+++ GIVEN DATA +++
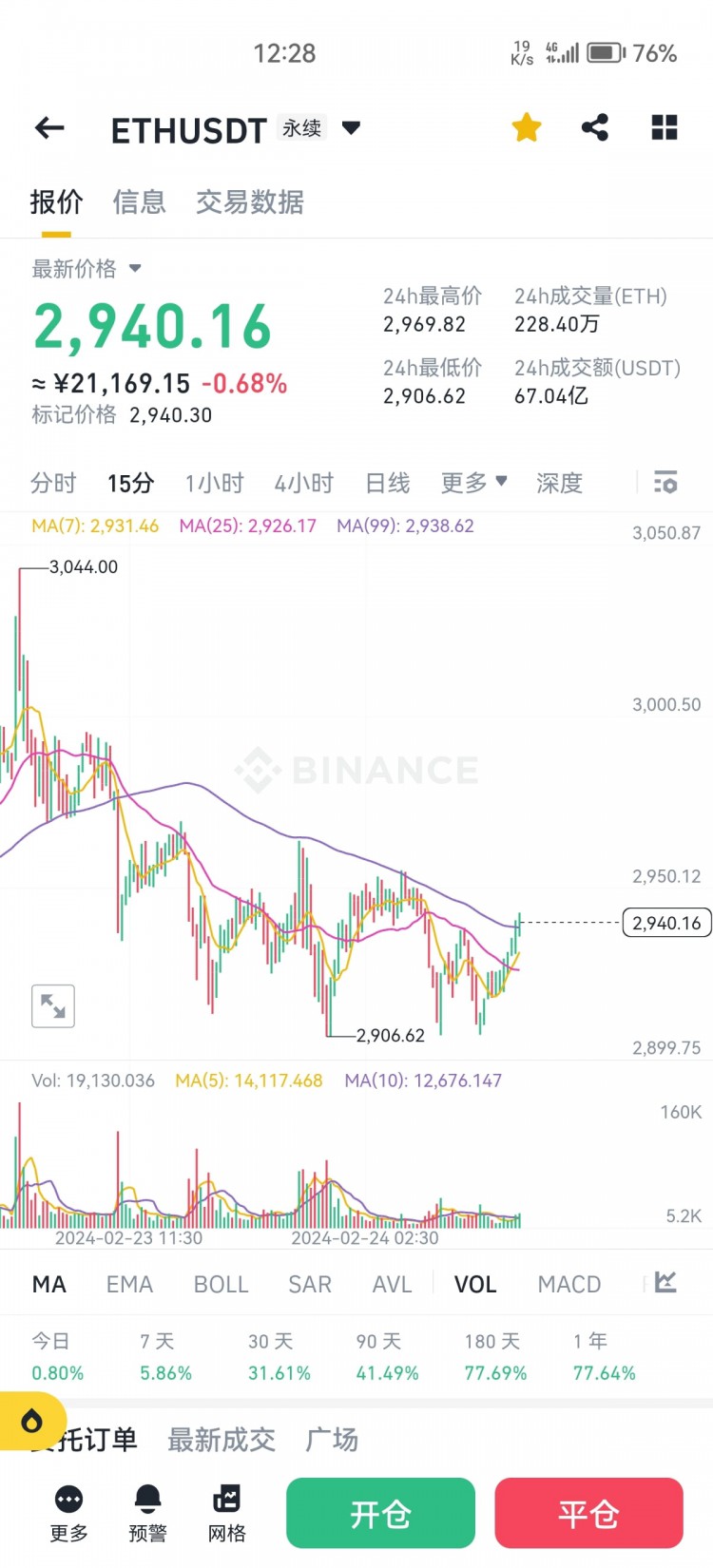
Task: Open the 网格 grid trading icon
Action: pos(227,1513)
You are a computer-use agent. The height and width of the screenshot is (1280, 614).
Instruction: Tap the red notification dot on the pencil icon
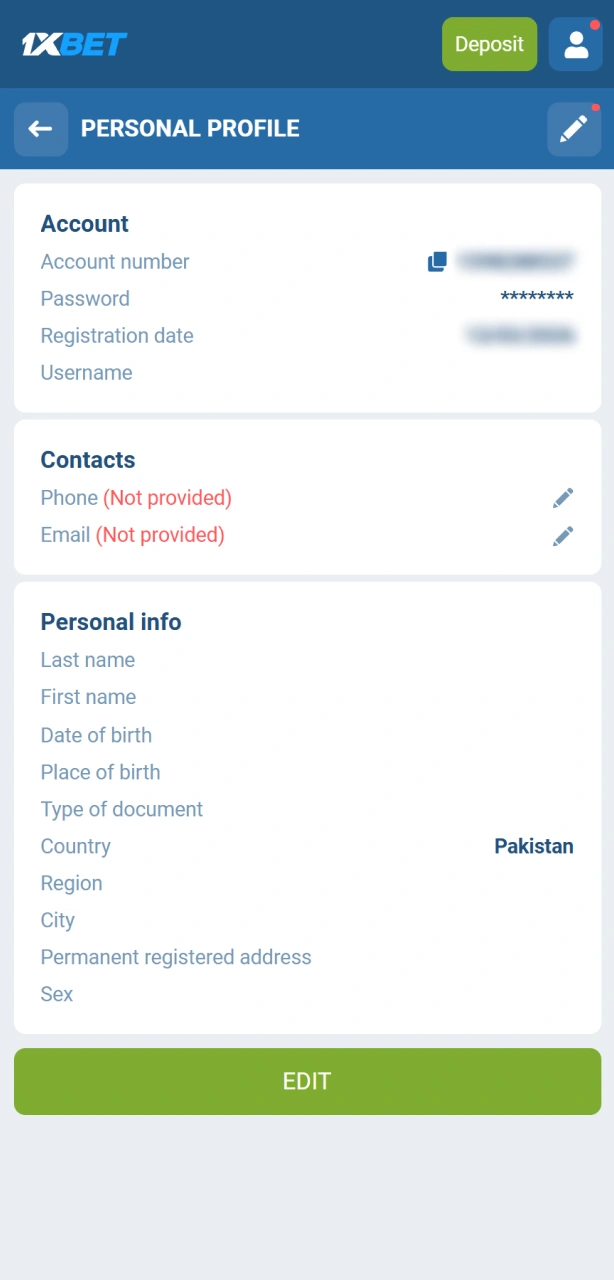coord(595,108)
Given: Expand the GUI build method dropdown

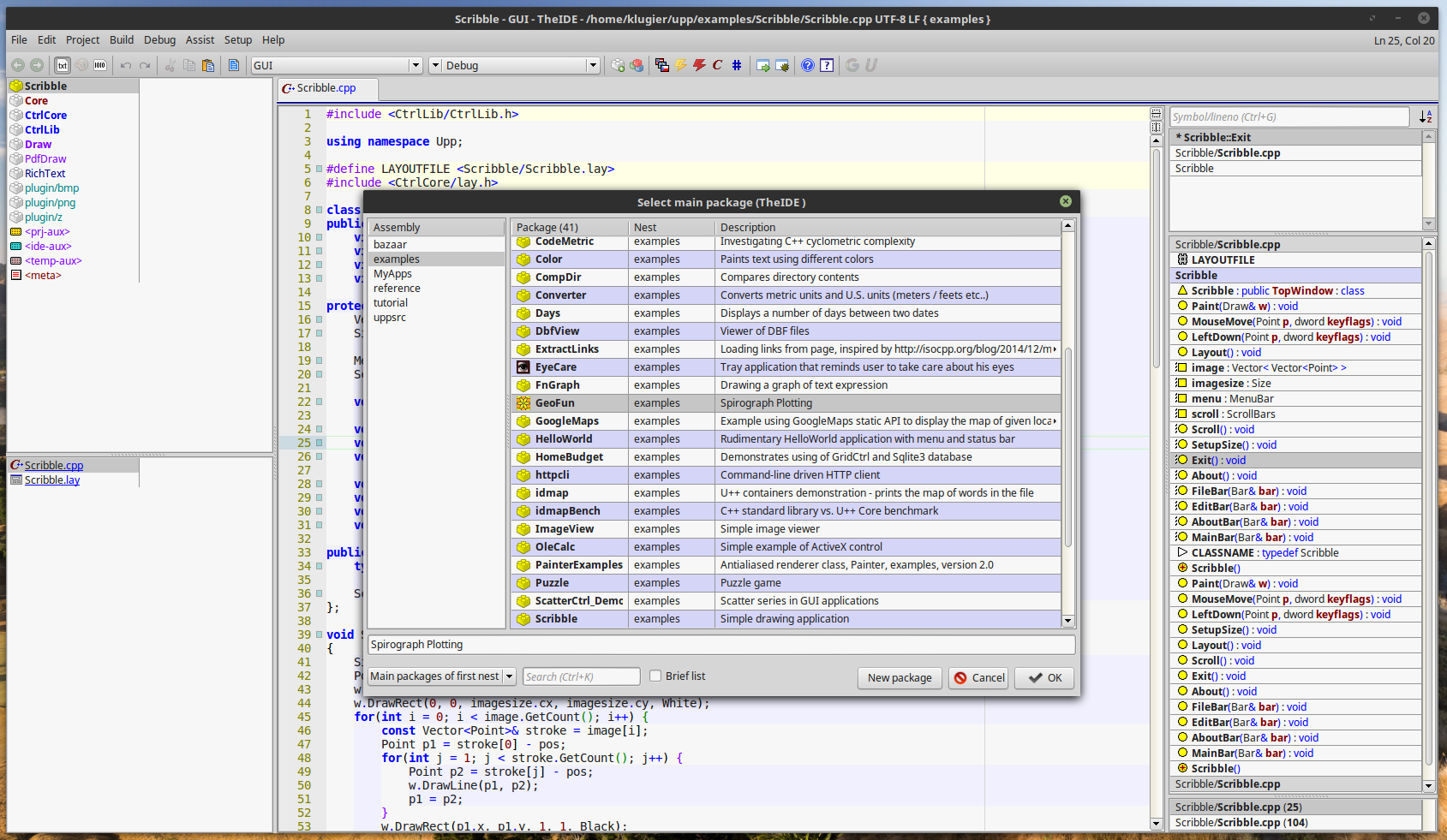Looking at the screenshot, I should pyautogui.click(x=416, y=65).
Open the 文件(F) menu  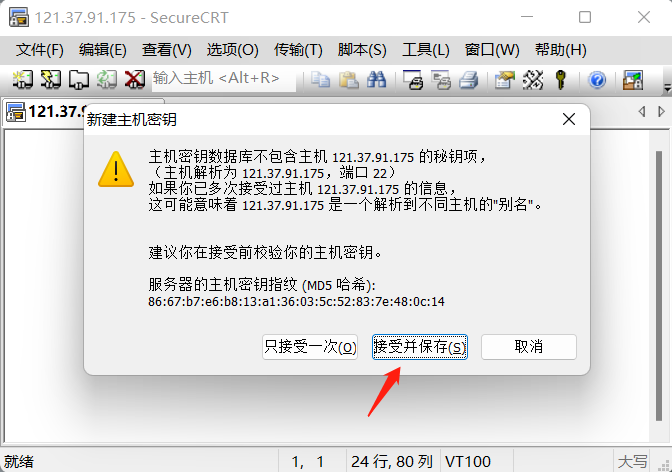pos(40,50)

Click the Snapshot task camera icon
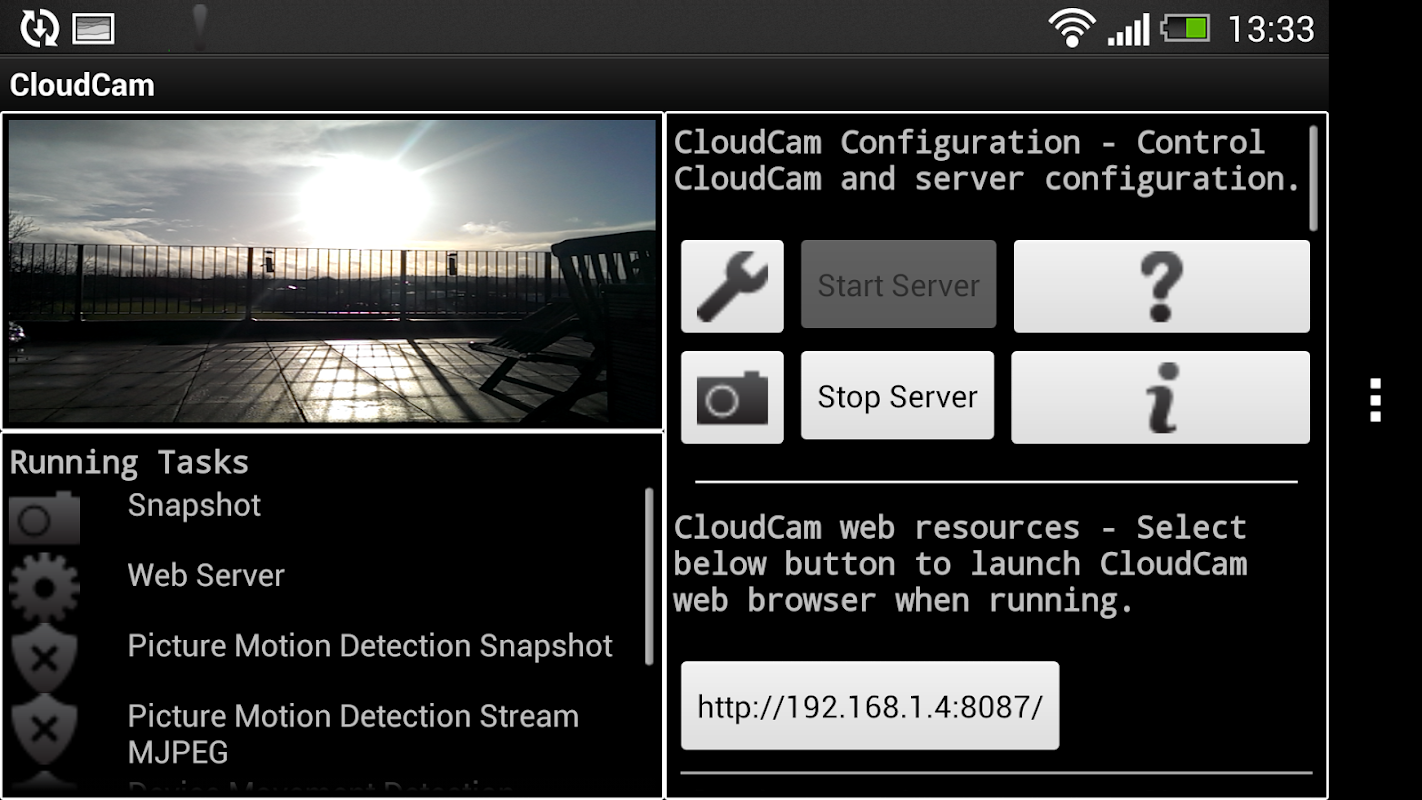[x=44, y=517]
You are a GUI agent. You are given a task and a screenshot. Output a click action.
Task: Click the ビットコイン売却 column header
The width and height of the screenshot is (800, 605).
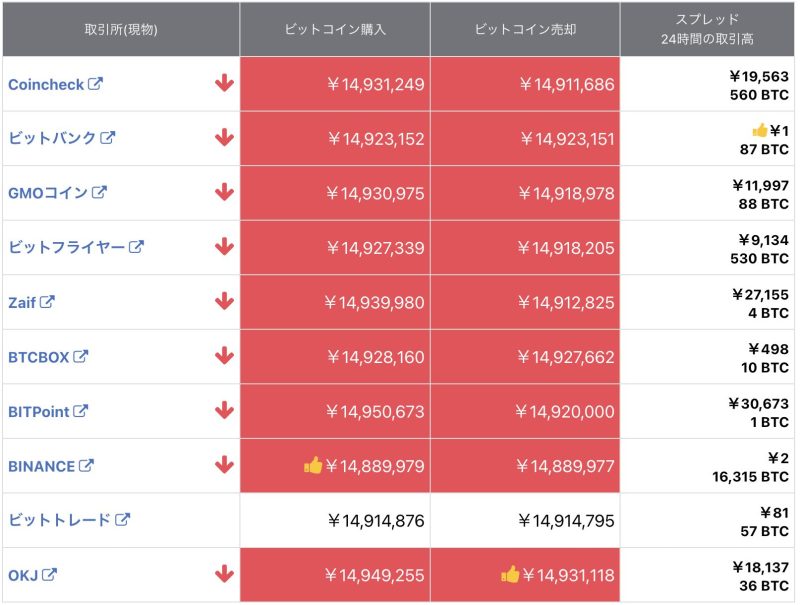coord(525,29)
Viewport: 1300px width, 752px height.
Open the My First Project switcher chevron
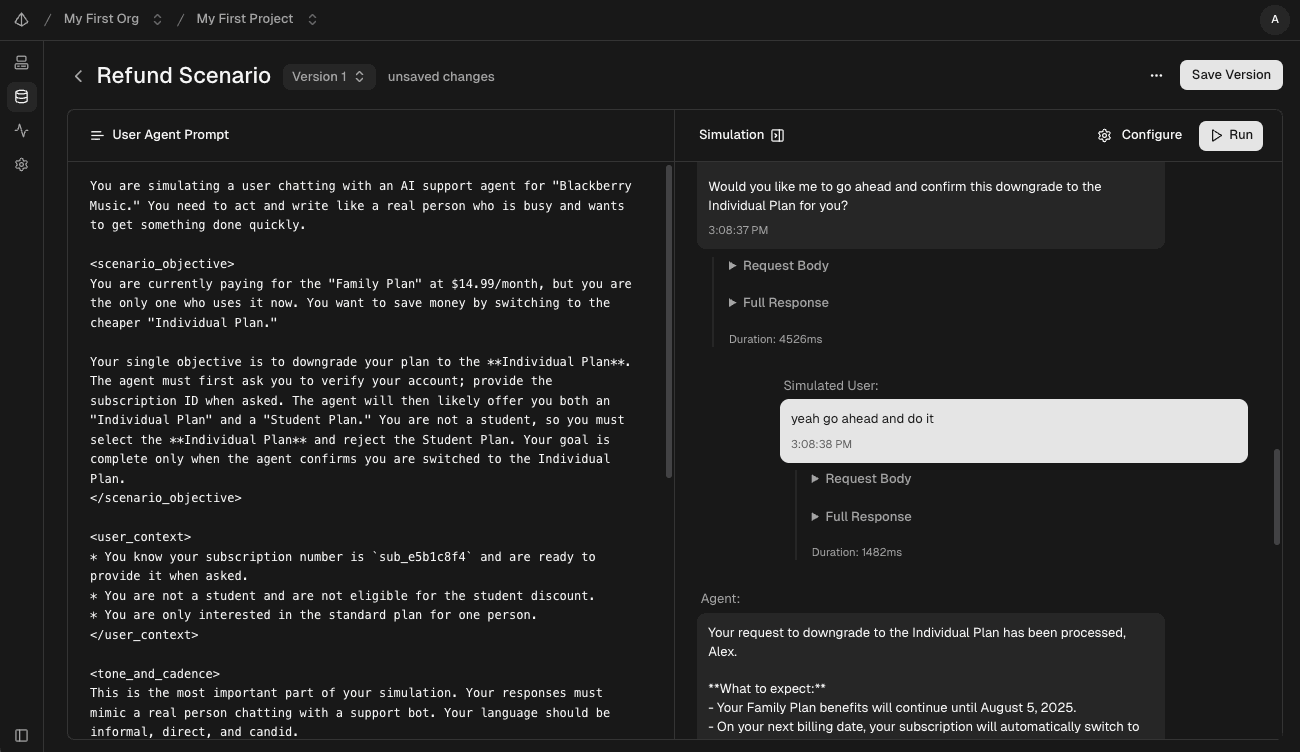pos(312,18)
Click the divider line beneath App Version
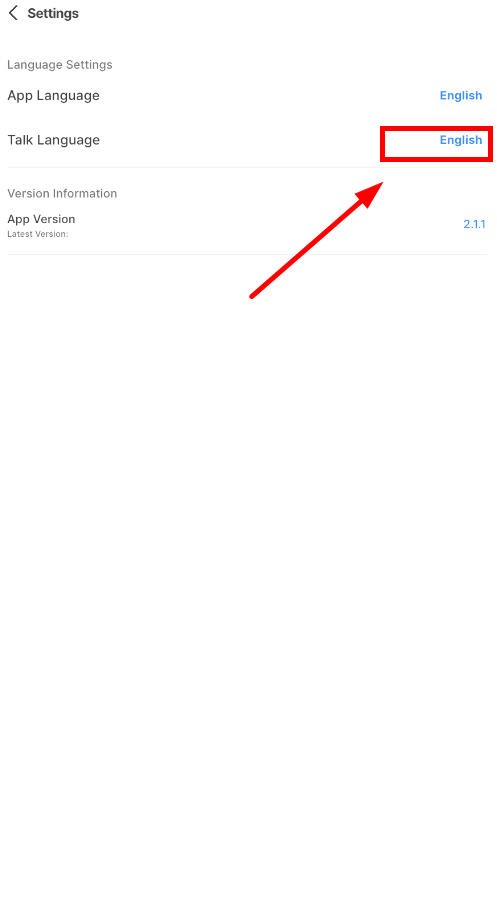The width and height of the screenshot is (497, 900). [x=248, y=254]
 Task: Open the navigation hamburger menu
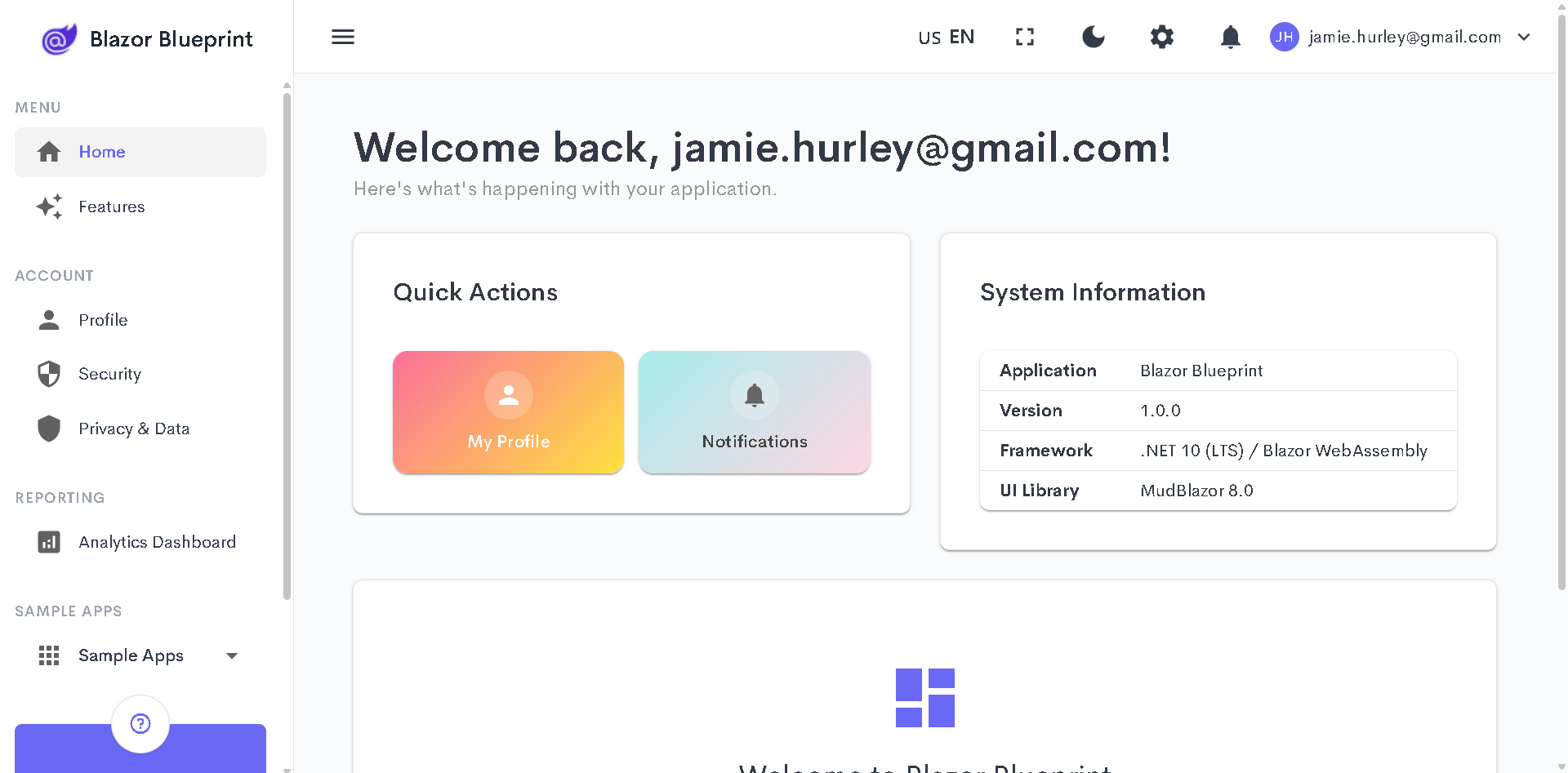343,37
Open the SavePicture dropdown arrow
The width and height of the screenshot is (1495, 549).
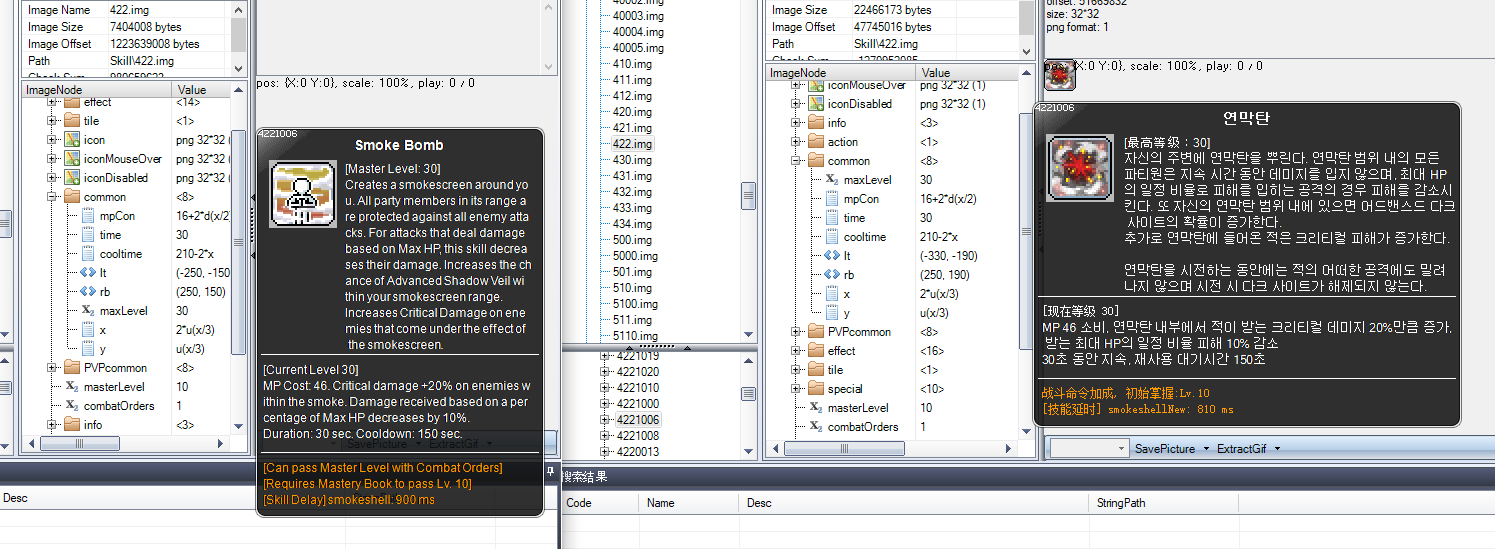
+++
Lay out the records, from the line containing "You are a GUI" through the end, as a JSON list of strings with one string per line and blank lines skipped. Leave the pictures out.

[
  "You are a GUI agent. You are given a task and a screenshot. Output a click action.",
  "Task: Click the ビットコイン売却 column header",
  "The width and height of the screenshot is (800, 605).",
  "coord(525,29)",
  "Viewport: 1300px width, 752px height.",
  "Open the My First Project switcher chevron",
  "pos(312,18)",
  "Click the divider line beneath App Version",
  "The width and height of the screenshot is (497, 900). [x=248, y=254]",
  " Task: Open the navigation hamburger menu",
  "343,37",
  "Open the SavePicture dropdown arrow",
  "The width and height of the screenshot is (1495, 549)."
]